Making Up the Numbers

31 August 2007 (Last Updated August 31st, 2007 18:30)

The oil and gas industry is currently booming. But it also faces a skills shortage that could jeopardise its development. Hugh Williams, chief executive of the International Marine Contractors Association, describes his association’s efforts to ensure the good times continue.

Making Up the Numbers

One issue unites the offshore oil and gas industry worldwide: the desperate need for new engineers and technicians to join its global workforce. The unprecedented boom in the industry is predicted to continue for some years yet, and this is one reason why new people are needed.

Furthermore, a great many of those in the existing workforce will retire in the next five to ten years, and we can all see that a recruitment programme is needed just to enable the industry to stand still, let alone feed the boom.
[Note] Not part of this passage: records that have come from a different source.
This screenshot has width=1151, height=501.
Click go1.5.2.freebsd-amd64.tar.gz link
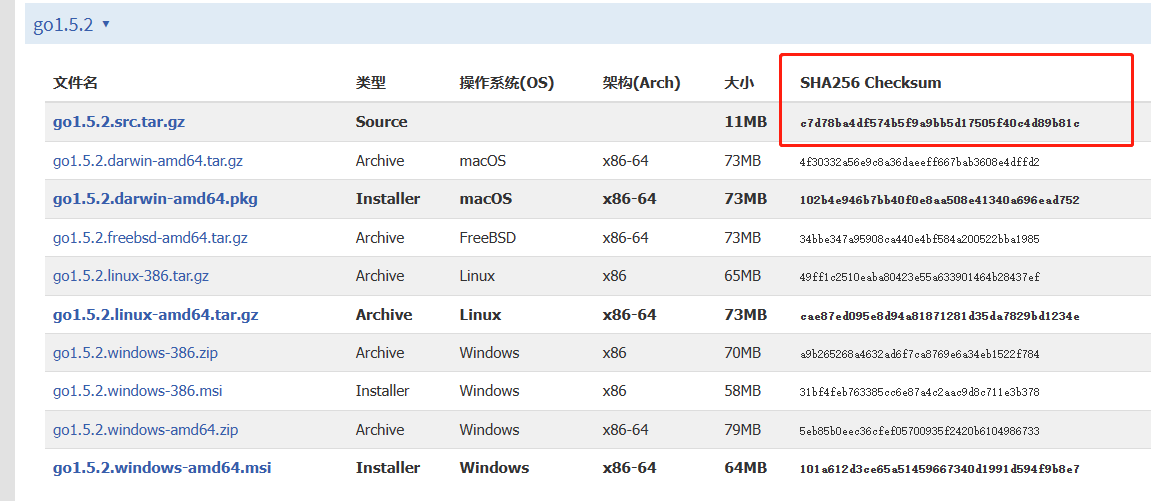(150, 238)
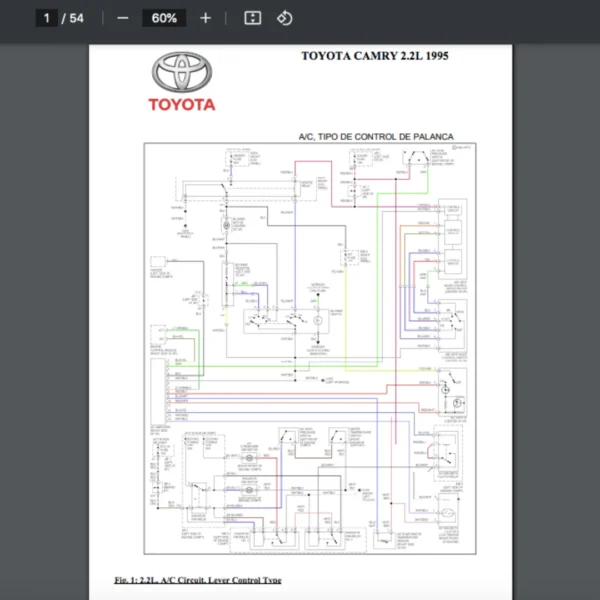Click the Fit to page icon

[x=253, y=18]

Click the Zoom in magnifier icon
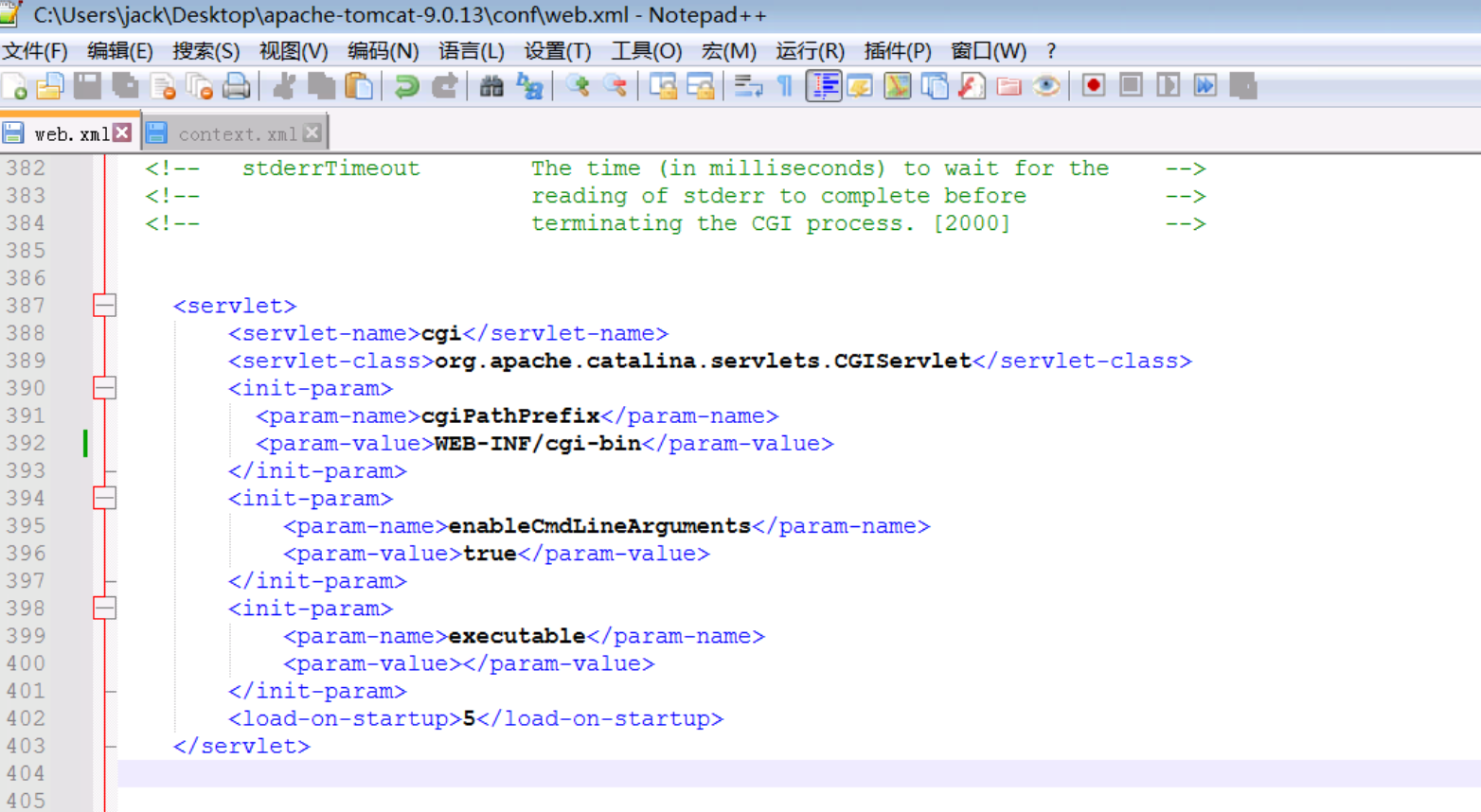(x=578, y=86)
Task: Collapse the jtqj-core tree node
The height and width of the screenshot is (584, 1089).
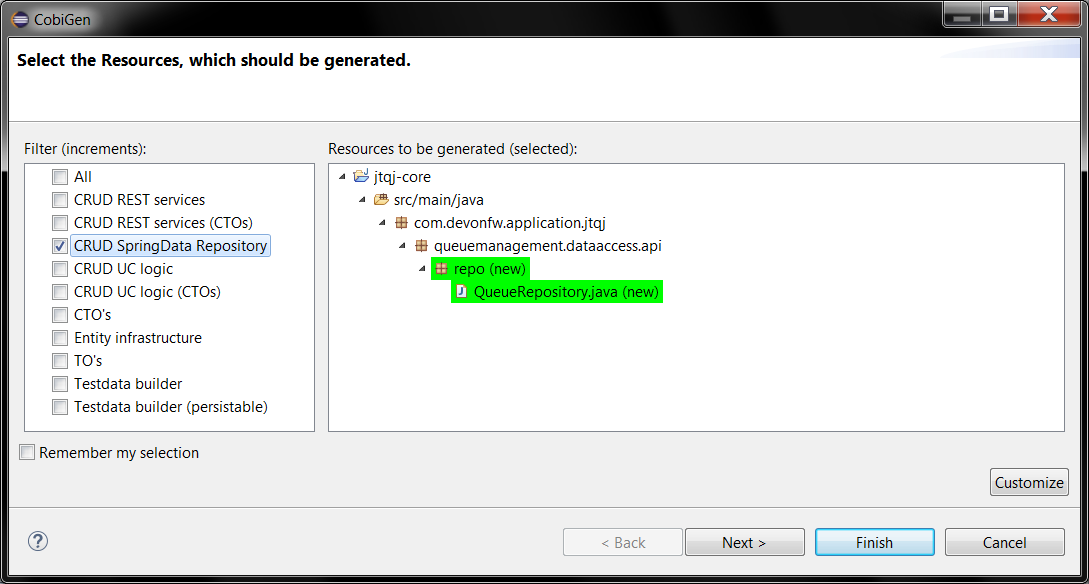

The objectives are startlingly simple. The industry needs to replace experienced personnel due to retire, bring in new entrants, locate 'returners' and those looking for a career change; and train new entrants to ensure safe and efficient project delivery.

The challenge is huge. The global offshore industry must pull together to publicise the attractions of working in the offshore industry.

REDUCING THE DEFICIT

International Marine Contractors Association (IMCA) figures indicate that:

  • The industry will commission at least 50 new offshore construction vessels in the next two to three years.
  • The drilling industry will commission about 40 more floating drilling rigs in the next three years.
  • Around 100 new ROVs will be built.
  • About ten new portable or modular saturation diving systems will come onto the market.
  • New vessels and drill rigs will require some 2,000 additional watch-keepers.
  • Increases in saturation diving will require some 800 additional personnel.
  • Approximately 1,000 additional survey and inspection personnel will be required.
  • The ROV spreads will require some 1,200 additional personnel.

These figures do not include the large numbers of additional air diving personnel, the many other deck, catering and ancillary crew or the onshore and engineering support personnel required to operate vessels. Neither do they include crewing and support for hundreds of new supply vessels, or take into account the number of people retiring from the industry.

"ROV spreads will require some 1,200 additional personnel."

IMCA is now conducting a global campaign to attract returners and newcomers to the industry. It is not alone in doing this. Individual companies, trade associations and professional bodies alike are engaged on the same task. With young people in mind, IMCA has just published Open Your Horizons: Global Careers in Marine Contracting, a colourful jobs guide promoting a career that combines travel, technology, good pay, safe working conditions, responsibility and opportunity.

CAREER ADVICE

For many years IMCA has provided careers information, and helped schools and colleges develop syllabi that deliver people ready to enter the industry. It has also developed an important competence framework for those in the industry to develop and progress, promoted training and certification schemes, and encouraged training establishments and personnel agencies to work together with vessel operating contractor members for mutual benefit.

In addition, IMCA will be taking an active part in the Education Day at Offshore Europe in September. And it has a recruitment page on its website linking to members' recruitment pages.

Most importantly, it has shared its concerns and is pooling its efforts with others in the industry to try to improve recruitment. Rising to the challenge of skills shortages globally is key to the ongoing success of this vital industry.